The weight of that settled over the room.
“I will tell you how we manage it,” Kitty continued, releasing Georgiana’s hands and sitting back on her heels.
“If she goes still at dinner, I knock over a glass. If she starts to look at something nobody else can see, I ask a loud question about the weather. If she needs to leave a room, I invent a reason. I have been doing it since I was old enough to understand what was happening, and I am very good at it. You will need to learn to do the same.”
“She is good at it,” Elizabeth confirmed. “Better than Jane, in some ways. Jane’s instinct is to comfort. Kitty’s instinct is to distract, which is more useful in company.”
“Papa is the worst,” Kitty said, and a ghost of her usual warmth crept back.
“He forgets himself and makes remarks. He once told Mr Collins that Elizabeth had a particular talent for conversing with the unseen, and Mr Collins took it as a compliment to her prayer life and talked about it for half an hour.”
Georgiana’s mouth fell open. Then she laughed, a shaky, startled sound, and Kitty allowed herself a small smile.
The room was quiet for a moment. Nana, in her chair, was watching Kitty with an expression Elizabeth had not seen on her face before. It looked remarkably like respect.
Georgiana straightened, and for a moment Elizabeth saw the steel that ran through the Darcy line, the same steel she had seen in Darcy himself when he was certain of his course.
“I will not let anyone hurt you,” Georgiana said, with a ferocity that took Elizabeth by surprise.
“You are my sister now. Your secrets are mine. And I will not tell my brother. I promise.”
Kitty studied her for a moment, then nodded. “Good.”
“Well,” Nana observed from her chair, in a tone of grudging satisfaction. “The girl has spine after all.”
Elizabeth did not relay this, but she smiled. Kitty caught the smile, raised an eyebrow; Elizabeth shook her head. The old language of glances that the Bennet sisters had spoken since childhood expanded, just slightly, to make room for one more.
Later, after Georgiana had gone to dress for dinner and Nana had drifted away to inspect something she considered substandard, Elizabeth sat alone in her parlour and felt the quiet settle around her like cooling water.
She had been happy.

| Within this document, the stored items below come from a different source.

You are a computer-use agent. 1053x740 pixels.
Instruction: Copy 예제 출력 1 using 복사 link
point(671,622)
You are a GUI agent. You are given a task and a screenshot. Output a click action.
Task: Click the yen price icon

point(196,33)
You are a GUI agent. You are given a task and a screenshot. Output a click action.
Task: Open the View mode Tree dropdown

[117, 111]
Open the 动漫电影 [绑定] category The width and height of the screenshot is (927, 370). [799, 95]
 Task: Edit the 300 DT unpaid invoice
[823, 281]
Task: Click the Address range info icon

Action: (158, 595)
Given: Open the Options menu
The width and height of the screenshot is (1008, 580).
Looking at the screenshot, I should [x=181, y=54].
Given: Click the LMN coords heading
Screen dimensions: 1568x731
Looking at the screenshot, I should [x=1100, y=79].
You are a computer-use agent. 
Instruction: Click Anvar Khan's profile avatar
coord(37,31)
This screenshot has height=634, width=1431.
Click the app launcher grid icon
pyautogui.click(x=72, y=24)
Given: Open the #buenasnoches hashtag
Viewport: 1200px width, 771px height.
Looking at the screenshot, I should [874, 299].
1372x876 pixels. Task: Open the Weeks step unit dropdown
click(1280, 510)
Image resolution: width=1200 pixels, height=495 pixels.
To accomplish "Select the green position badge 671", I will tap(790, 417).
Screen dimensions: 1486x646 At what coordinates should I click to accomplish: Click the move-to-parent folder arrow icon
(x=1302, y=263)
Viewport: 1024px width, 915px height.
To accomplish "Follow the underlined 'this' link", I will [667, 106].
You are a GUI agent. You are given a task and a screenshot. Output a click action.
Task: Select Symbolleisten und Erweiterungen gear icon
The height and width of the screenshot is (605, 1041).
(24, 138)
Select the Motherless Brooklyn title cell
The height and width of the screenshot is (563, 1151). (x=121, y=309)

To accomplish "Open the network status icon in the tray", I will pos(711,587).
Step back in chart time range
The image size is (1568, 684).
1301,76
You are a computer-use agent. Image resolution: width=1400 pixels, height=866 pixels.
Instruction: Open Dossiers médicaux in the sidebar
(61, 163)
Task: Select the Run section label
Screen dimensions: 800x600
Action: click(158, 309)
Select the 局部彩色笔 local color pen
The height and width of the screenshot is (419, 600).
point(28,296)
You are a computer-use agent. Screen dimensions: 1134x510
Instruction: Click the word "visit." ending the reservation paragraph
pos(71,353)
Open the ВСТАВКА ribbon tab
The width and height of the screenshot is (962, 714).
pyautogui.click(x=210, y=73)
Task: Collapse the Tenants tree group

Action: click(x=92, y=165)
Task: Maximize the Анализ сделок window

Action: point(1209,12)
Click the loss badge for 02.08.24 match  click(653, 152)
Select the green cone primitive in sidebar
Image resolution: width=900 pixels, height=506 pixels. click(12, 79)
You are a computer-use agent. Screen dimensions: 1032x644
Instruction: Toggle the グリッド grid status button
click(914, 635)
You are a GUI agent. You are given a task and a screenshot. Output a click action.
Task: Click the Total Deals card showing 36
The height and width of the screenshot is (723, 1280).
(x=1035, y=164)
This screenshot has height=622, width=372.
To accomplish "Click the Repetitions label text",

That was the unsettling thing.
In these past days at Pemberley, learning the house, meeting its ghosts, finding her footing with Nana, she had begun to believe she could do this.
That the secret could be carried here as it had been carried at Longbourn, with care and cleverness and the right people watching her back.
She had begun, without quite realising it, to relax.
Kitty’s face, white and fierce in front of Georgiana, had cured her of that.
They would call her mad. They would have her locked away.
Kitty had not been exaggerating. Kitty, who knew better than anyone how close Elizabeth had come over the years; the near-misses, the moments where a wrong word or a stray glance might have unravelled everything.
Kitty was afraid because Kitty understood exactly what was at stake, and hearing that fear spoken aloud, in this house, had stripped away the gentle illusion Elizabeth had been building for herself: that Pemberley might be different. That she might, here, be safe.
She was not safe. She had never been safe. She had simply been lucky, and luck was not a strategy, and the more people who knew her secret, the thinner the luck stretched.
Elizabeth pressed her hands flat on the desk and breathed, and the stone in her chest, which had lightened over these first weeks at Pemberley, settled back into its familiar weight.